→ **What you need to do**: Your answer should hold every line of the records below that contains the string "value".

(Data for analysis)

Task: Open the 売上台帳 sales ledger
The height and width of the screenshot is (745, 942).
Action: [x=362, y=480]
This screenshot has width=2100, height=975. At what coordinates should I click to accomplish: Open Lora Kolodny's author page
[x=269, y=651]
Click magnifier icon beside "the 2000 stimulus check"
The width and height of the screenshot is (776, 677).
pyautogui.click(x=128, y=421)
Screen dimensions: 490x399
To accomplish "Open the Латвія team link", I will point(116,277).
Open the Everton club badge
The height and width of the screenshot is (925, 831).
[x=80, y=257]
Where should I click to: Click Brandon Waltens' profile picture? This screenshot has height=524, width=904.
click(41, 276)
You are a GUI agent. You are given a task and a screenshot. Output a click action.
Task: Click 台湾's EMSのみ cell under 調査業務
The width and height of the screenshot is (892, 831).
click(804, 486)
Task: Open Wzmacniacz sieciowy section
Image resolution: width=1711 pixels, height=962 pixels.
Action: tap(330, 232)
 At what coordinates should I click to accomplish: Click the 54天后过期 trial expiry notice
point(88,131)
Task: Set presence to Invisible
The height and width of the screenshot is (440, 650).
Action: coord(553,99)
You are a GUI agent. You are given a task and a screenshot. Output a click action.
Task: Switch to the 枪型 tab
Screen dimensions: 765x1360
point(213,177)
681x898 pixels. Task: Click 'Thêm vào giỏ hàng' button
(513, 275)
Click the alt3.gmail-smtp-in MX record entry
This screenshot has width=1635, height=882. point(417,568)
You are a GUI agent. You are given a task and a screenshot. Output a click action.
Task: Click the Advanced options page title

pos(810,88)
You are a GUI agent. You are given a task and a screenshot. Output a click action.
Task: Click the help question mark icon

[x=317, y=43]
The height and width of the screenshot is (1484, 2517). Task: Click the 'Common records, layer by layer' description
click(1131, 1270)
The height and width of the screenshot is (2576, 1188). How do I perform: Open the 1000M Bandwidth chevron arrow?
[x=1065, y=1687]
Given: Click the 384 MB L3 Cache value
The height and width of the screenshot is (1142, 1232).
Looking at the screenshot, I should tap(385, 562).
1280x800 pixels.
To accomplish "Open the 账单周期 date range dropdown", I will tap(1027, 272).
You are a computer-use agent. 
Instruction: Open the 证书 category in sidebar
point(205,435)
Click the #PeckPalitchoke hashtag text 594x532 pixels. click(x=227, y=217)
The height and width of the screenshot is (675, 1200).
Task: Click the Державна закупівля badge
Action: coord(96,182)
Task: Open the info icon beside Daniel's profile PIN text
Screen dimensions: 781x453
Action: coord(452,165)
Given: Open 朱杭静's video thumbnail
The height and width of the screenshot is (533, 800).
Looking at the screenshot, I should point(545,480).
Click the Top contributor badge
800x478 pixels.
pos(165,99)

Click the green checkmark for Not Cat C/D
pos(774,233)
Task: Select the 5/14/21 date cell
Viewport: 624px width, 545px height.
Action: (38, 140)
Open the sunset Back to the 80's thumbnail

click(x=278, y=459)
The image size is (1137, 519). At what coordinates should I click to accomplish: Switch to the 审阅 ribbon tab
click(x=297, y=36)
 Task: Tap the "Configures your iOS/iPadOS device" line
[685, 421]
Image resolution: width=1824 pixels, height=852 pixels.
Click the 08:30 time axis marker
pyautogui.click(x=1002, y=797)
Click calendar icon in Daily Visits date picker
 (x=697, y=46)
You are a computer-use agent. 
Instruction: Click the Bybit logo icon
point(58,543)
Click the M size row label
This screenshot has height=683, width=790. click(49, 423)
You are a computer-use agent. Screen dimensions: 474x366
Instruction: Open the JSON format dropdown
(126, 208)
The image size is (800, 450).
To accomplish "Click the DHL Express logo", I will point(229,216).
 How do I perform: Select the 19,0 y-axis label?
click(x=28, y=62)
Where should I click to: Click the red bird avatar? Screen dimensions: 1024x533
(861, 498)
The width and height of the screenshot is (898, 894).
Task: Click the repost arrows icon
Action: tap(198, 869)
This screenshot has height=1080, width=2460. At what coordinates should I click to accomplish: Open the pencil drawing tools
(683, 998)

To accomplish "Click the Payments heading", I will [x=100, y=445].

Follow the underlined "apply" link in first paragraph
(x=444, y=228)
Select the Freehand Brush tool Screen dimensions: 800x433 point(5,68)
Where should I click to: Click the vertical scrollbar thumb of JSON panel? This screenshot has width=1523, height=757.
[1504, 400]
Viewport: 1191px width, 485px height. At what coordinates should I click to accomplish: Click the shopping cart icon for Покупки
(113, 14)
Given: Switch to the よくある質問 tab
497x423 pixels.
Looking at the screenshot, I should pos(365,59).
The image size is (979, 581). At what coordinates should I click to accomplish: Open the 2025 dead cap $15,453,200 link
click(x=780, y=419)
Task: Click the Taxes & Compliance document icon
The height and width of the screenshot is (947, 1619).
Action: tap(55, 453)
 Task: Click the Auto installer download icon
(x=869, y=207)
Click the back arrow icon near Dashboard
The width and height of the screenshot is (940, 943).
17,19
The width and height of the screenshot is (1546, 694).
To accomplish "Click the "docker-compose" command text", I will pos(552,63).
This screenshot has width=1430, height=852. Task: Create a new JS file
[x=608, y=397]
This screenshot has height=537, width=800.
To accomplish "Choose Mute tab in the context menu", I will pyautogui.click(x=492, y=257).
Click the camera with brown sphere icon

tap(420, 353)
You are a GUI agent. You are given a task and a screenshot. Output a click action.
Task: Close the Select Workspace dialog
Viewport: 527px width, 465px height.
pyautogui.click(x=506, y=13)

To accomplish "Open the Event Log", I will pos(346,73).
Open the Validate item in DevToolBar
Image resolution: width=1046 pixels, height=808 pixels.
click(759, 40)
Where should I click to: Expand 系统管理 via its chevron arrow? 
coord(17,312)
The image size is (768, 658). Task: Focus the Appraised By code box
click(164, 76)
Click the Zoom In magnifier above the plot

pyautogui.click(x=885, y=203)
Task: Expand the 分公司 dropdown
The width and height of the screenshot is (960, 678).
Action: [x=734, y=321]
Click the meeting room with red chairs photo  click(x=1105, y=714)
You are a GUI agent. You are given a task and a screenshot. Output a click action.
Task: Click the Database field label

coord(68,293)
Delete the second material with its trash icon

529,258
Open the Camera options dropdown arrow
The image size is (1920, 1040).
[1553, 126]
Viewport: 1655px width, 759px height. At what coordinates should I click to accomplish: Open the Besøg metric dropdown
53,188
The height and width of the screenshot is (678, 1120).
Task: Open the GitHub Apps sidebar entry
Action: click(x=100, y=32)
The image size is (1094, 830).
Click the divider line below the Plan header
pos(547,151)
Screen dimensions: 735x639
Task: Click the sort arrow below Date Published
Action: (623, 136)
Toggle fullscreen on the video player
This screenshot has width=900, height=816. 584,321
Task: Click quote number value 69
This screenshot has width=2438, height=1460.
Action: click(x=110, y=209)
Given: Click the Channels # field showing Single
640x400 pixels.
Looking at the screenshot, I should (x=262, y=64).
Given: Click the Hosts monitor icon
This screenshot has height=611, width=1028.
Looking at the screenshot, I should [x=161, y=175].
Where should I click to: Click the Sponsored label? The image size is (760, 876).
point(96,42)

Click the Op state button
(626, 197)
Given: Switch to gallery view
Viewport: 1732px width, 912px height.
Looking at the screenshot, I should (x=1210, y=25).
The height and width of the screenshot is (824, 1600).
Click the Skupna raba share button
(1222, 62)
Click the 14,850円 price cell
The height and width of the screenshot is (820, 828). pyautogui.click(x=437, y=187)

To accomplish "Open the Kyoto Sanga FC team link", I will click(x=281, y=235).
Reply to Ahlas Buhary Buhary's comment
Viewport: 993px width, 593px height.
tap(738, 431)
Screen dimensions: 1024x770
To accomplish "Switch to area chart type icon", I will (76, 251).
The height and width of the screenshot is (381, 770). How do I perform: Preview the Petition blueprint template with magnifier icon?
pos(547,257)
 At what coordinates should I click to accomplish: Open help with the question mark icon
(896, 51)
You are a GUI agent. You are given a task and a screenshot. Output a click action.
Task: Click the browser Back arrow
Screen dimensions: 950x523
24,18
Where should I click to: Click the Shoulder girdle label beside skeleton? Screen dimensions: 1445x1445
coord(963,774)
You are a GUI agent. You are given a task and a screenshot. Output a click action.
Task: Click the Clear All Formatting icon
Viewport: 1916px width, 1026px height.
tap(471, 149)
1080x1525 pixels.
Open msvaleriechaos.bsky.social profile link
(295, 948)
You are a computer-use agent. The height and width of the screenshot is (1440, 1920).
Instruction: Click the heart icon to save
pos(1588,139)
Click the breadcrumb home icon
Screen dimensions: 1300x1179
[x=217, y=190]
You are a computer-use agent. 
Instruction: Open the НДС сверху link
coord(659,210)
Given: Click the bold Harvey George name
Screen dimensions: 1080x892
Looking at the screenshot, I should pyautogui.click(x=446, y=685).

(End Data for analysis)

→ **Answer below**:
Given: Click the 384 MB L3 Cache value
Task: Click quote number value 69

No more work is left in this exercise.